### TEXTO DE ORIGEM:

--------

Fausto, de Sokurov
O poder por Sokurov
Por Luiz Joaquim | 31.08.2012 (sexta-feira)
Após uma sedutora e longa flutuação da câmera sobre uma bela e difusa paisagem na abertura de “Fausto” (Faust, Rus., 2011), filme de Aleksander Sokurov em cartaz no Cinema da Fundação, vemos o Dr. Fausto (Johannes Zeiller) dissecando um cadáver. Não há nada que ele desconheça dali das entranhas humanas. O seu interesse na pesquisa é entender onde reside a alma humana. Essa busca pela compreensão da complexidade do homem é o que move Fausto, e também será a sua perdição.
Para completar a tetralogia do poder – precedida pelos seus outros filmes “Moloch” (1999), “Taurus” (2000) e “O Sol” (2004) – Sokurov recorreu a obra de uma vida daquele considerando, ainda hoje por muitos, o maior escritor alemão: Goethe (1749-1832). Publicado apenas após sua morte, o “Fausto” de Goethe resgata uma história que já teve várias versões desde o século 15.
Em resumo, acompanha a fome por sabedoria de Fausto, homem culto que já estudou medicina, filosofia, direito, teolologia, alquimia, é conhecedor de astronomia e botânica e ainda assim sente-se o mais ignorante dos homens. Ao juntar-se com o diabo inicia um trajeto que o leva a Margarida (Isolda Dychauk), por quem se apaixona. É para ter o seu amor que, com o próprio sangue, Fausto assina um contrato com o diabo garantindo-lhe sua alma após a morte. Mas, ao conhecer o amor de Margarida, Fausto experimenta a sublimação da vida e tenta a salvação.
Neste, e em vários outros aspectos plásticos, Sokurov nos oferece em sua versão para “Fausto” uma experiência rica de leituras pela representação imagética. O momento em que o médico recebe Margarida em casa e vê sua real beleza, com seu rosto iluminado de forma radiante, é um desses exemplos.
A performance de seu mefistófeles – que fez sucesso em outros filmes também revisitando o mito alemão – também incomoda (no bom sentido), com seu corpo deformado e insistente insolência diante do sofrimento de médico.
Já experimentado pela pintura (Rembrandt) pela música (Wagner, Schumann e Liszt), o mito de “Fausto” foi um prato cheio para o cinema, redendendo até adequações no cinema brasileiro – com aparece em “Filme Demência”, de Carlos Reichenbach. Desse modo, Sokurov arriscava-se ao entrar num tema tão vastamente explorado. Mas, seu talento e audácia foram reconhecidos com o Leão de Ouro em 2011, prêmio máximo do Festival de Veneza.
Os espectadores agradecem por dispor agora de um novo filme que põe em foco mais uma vez, em excelente representação, o destino de todos nós. Figuras errantes em busca de perguntas que nunca terão respostas, e cuja rendenção parece encontrar pousada apenas na natureza, pela qual a figura de Margarida (e seu amor) é a melhor síntese que Goethe poderia nos oferecer.

--------

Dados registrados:
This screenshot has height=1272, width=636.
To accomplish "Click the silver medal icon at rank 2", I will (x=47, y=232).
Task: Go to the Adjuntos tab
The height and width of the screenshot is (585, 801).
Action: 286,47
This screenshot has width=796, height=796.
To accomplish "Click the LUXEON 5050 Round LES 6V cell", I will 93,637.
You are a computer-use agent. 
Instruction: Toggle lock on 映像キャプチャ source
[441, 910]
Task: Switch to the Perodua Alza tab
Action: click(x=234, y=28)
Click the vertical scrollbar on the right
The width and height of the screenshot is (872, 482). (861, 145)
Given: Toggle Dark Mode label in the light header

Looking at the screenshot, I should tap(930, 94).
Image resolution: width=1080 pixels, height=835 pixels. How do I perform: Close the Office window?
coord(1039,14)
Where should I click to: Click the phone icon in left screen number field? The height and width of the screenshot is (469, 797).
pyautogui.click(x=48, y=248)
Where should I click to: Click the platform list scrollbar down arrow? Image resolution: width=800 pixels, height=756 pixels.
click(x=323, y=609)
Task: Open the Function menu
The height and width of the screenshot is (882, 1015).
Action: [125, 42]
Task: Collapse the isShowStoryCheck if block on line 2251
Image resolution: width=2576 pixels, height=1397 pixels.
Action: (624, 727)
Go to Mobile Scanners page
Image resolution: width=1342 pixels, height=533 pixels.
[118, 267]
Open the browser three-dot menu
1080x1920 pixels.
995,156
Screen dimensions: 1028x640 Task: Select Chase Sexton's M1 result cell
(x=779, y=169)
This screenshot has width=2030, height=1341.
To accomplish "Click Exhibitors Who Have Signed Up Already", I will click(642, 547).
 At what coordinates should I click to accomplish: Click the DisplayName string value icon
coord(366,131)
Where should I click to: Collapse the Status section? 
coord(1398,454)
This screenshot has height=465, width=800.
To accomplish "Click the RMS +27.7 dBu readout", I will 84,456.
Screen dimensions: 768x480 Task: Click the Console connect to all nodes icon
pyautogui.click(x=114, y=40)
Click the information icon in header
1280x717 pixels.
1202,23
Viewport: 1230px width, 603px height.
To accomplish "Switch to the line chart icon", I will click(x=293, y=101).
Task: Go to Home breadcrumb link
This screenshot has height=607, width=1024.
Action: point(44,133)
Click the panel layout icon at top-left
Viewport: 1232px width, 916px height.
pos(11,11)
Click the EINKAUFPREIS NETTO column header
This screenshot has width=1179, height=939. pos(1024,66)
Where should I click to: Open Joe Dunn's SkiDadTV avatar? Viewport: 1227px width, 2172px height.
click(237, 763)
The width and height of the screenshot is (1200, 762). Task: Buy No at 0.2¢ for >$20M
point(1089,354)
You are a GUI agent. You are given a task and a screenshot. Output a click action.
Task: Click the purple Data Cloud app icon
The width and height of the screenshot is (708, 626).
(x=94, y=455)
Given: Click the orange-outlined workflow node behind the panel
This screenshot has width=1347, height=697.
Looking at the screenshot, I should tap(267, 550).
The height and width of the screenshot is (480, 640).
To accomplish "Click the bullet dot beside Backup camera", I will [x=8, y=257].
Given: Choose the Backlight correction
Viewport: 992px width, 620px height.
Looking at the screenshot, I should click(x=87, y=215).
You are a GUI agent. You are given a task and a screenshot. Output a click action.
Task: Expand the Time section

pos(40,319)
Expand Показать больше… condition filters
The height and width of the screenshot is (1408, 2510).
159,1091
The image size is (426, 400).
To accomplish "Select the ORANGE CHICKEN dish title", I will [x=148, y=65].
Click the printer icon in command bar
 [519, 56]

--------

Segundo a crítica sobre o "Fausto" de Sokurov, que prêmio o filme recebeu em 2011?

O filme recebeu o Leão de Ouro, prêmio máximo do Festival de Veneza.